WORK REQUIRED
Where the string "agent" appears in a line of the material below, copy that line.

GIVEN RECORDS

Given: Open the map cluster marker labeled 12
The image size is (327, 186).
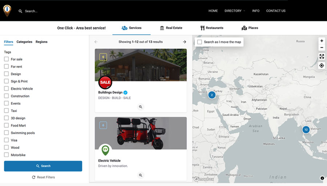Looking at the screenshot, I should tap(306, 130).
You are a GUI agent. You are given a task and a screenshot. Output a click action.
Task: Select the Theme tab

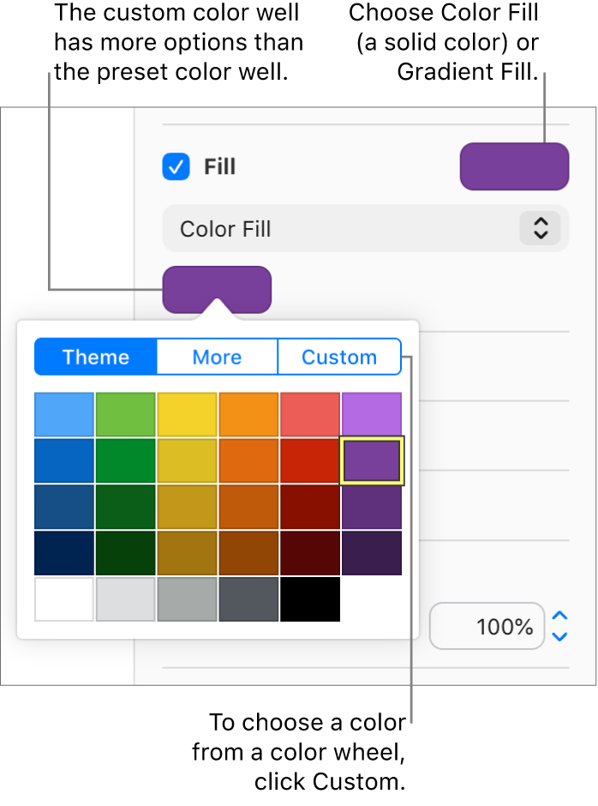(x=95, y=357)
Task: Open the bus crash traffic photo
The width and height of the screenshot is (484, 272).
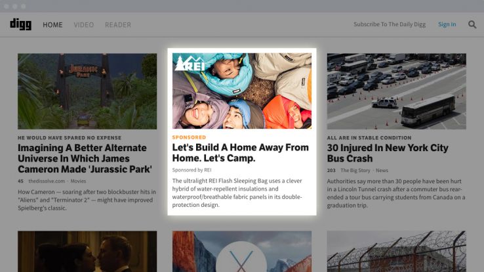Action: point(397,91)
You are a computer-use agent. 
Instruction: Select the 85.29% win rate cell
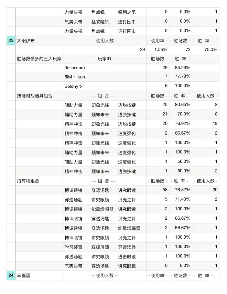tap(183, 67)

==

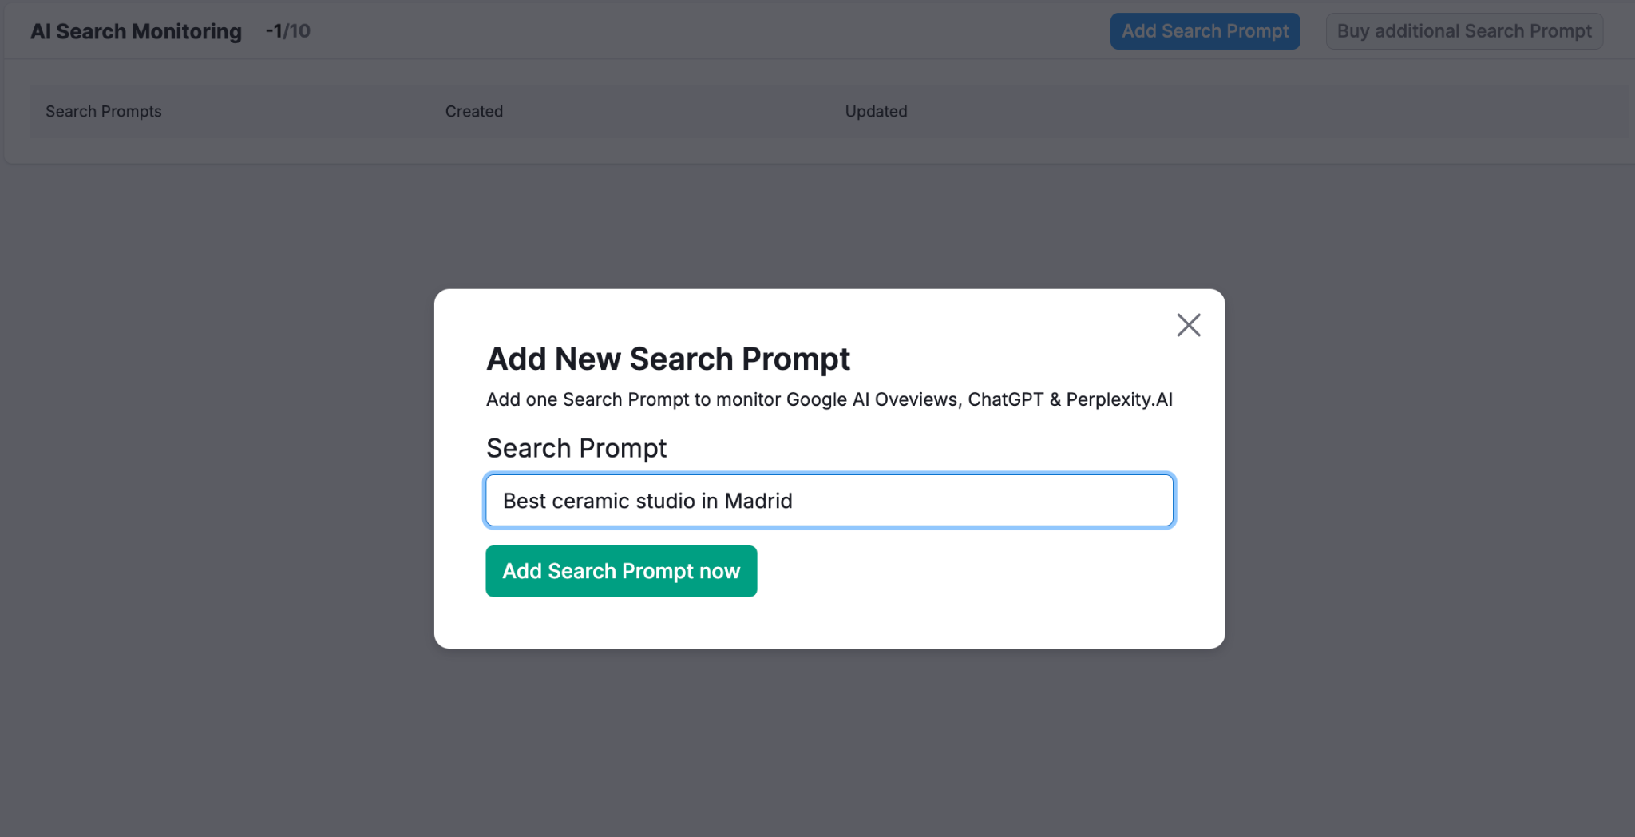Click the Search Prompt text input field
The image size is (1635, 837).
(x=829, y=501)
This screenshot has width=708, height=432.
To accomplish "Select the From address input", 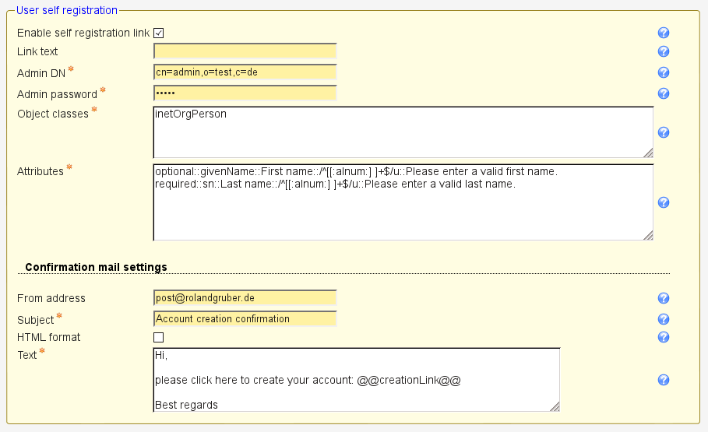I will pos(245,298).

SOLVED PROBLEM
You are a GUI agent. You are given a task and a screenshot. Output a click action.
You are a computer-use agent. 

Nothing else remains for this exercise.